Officer Henderson returned to the southeast bedroom to inspect the wrapped Christmas gifts. He then noticed some wrapping paper on the floor of the bedroom. The wrapping paper was the same style used to wrap the gifts. Next, Officer McDonald picked up the cardboard box in which he had found the large quantity of marijuana and discovered the loose wrapping paper he had found on the floor “fit” the box; “[i]t was clear to [Officer Henderson] that... the [wrapping] paper... had been removed from [the] box [with marijuana in it].”

Officer Henderson opened one of the wrapped boxes and discovered it contained marijuana. There were “To and From” tags on each of the packages; one stated “To Uncle Sammy” and “From Mia,” while the other tag stated “To Melody” and “From Mia.” Officer Henderson knew at the time he opened the package that “Mia” was defendant Mia Gianna Casasanta. But Officer Henderson did not recall at the preliminary hearing whether he saw the tags before or after he opened one of the wrapped packages. Officer Henderson did not ask defendant, Bryant, or Rosendaal who owned the wrapped packages prior to opening one of the packages. After discovering marijuana inside the wrapped package and defendant’s name on the package, Officer Henderson formed the opinion defendant was in possession of the marijuana found during his search.

The officers directed defendant and Bryant to sit on a low block wall outside the residence. They were questioned separately. After initially denying involvement, defendant eventually admitted she had transported boxes of marijuana in her car from northern to southern California. Defendant and Bryant were arrested at 1:39 p.m. Officer Henderson agreed defendant and Bryant had been “detained” the entire time he and Officer McDonald were at the residence.

Procedural Background

The People filed a felony complaint against defendant, Rosendaal, and Bryant, charging them with possession of marijuana for sale (Health & Saf. Code, § 11359) and transportation of marijuana (Health & Saf. Code, § 11360). Defendant pleaded not guilty. At the preliminary hearing, defendant moved pursuant to section 1538.5 to suppress all evidence against her. The court denied the motion.
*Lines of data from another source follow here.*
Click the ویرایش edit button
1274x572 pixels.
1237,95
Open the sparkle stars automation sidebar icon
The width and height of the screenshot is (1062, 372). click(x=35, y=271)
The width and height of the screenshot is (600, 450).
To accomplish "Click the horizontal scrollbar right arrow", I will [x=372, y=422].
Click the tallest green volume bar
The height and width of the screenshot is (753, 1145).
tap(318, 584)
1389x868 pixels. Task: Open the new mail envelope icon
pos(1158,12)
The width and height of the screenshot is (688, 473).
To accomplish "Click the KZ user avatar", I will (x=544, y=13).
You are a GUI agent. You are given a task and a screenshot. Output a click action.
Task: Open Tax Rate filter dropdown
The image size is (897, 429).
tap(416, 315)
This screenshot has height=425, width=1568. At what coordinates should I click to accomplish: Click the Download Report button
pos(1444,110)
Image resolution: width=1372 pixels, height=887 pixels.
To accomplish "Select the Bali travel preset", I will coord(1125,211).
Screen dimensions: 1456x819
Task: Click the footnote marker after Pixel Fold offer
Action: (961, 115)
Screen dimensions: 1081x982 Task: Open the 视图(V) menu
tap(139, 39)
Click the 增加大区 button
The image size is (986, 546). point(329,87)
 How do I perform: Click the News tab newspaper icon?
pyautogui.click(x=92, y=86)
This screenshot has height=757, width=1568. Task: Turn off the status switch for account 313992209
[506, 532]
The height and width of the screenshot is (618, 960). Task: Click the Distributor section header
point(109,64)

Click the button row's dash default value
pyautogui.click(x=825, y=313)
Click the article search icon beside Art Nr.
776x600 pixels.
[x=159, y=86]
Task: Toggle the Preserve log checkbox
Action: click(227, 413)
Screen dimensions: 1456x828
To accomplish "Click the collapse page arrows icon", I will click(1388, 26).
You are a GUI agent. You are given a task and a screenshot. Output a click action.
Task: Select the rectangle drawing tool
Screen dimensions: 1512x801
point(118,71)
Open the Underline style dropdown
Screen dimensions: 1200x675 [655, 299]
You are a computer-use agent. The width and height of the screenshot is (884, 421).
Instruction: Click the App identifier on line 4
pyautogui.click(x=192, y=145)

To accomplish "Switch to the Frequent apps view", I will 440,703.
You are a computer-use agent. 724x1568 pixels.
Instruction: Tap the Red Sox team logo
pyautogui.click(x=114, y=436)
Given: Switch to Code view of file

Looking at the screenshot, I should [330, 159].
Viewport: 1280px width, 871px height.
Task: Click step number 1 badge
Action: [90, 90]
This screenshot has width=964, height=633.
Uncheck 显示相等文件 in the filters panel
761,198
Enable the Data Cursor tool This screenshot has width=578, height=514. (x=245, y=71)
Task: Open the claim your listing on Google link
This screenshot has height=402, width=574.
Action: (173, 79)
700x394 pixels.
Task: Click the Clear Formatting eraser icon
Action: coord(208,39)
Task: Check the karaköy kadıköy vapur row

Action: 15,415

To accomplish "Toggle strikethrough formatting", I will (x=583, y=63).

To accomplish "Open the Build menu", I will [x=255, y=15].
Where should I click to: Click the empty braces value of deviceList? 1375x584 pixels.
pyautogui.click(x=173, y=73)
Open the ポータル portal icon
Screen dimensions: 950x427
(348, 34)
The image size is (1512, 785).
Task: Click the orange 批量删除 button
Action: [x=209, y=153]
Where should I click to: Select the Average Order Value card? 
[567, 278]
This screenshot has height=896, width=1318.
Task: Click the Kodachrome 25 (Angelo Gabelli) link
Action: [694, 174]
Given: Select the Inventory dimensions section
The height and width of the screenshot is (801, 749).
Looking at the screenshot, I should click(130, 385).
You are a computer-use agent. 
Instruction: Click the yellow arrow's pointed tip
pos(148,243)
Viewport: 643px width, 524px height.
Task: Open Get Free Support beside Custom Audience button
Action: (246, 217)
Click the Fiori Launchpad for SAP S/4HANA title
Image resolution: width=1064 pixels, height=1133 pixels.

The court found sufficient evidence presented at the preliminary hearing to hold over defendant and Rosendaal for trial, but discharged Bryant for lack of evidence. The People filed an information against Rosendaal and defendant, accusing them of possession of marijuana for sale (Health & Saf. Code, § 11359) and transportation of marijuana (Health & Saf. Code, § 11360).

Defendant moved pursuant to section 995 to set aside the information, renewing her section 1538.5 motion and arguing all of the essential evidence against her was obtained by way of unlawful searches and seizures. The court rejected defendant’s motion.

Following the court’s adverse ruling, defendant pleaded guilty. She appeals the court’s denial of her motions to suppress all evidence obtained by the police against defendant the day of their probation search of Rosendaal.

DISCUSSION

We defer to the trial court’s express or implied factual findings if supported by substantial evidence, but independently apply constitutional principles to the court’s factual findings in determining the legality of the search under the Fourth Amendment. (People v. Glaser (1995) 11 Cal.4th 354, 362 (Glaser).) The prosecution bears the burden of showing that the detention and search of defendant were reasonable. (See People v. Pearl (2009) 172 Cal.App.4th 1280, 1288.)

Detention of Defendant

Defendant first claims reversal is required because all of the evidence against her was acquired as a result of a detention that was unlawful ab initio or, even if lawful at its inception, unduly prolonged. In assessing the constitutionality of defendant’s detention, “we balance the extent of the intrusion against the government interests justifying it, looking in the final and dispositive portion of the analysis to the individualized and objective facts that made those interests applicable in the circumstances of the particular detention.” (Glaser, supra, 11 Cal.4th at p. 365.)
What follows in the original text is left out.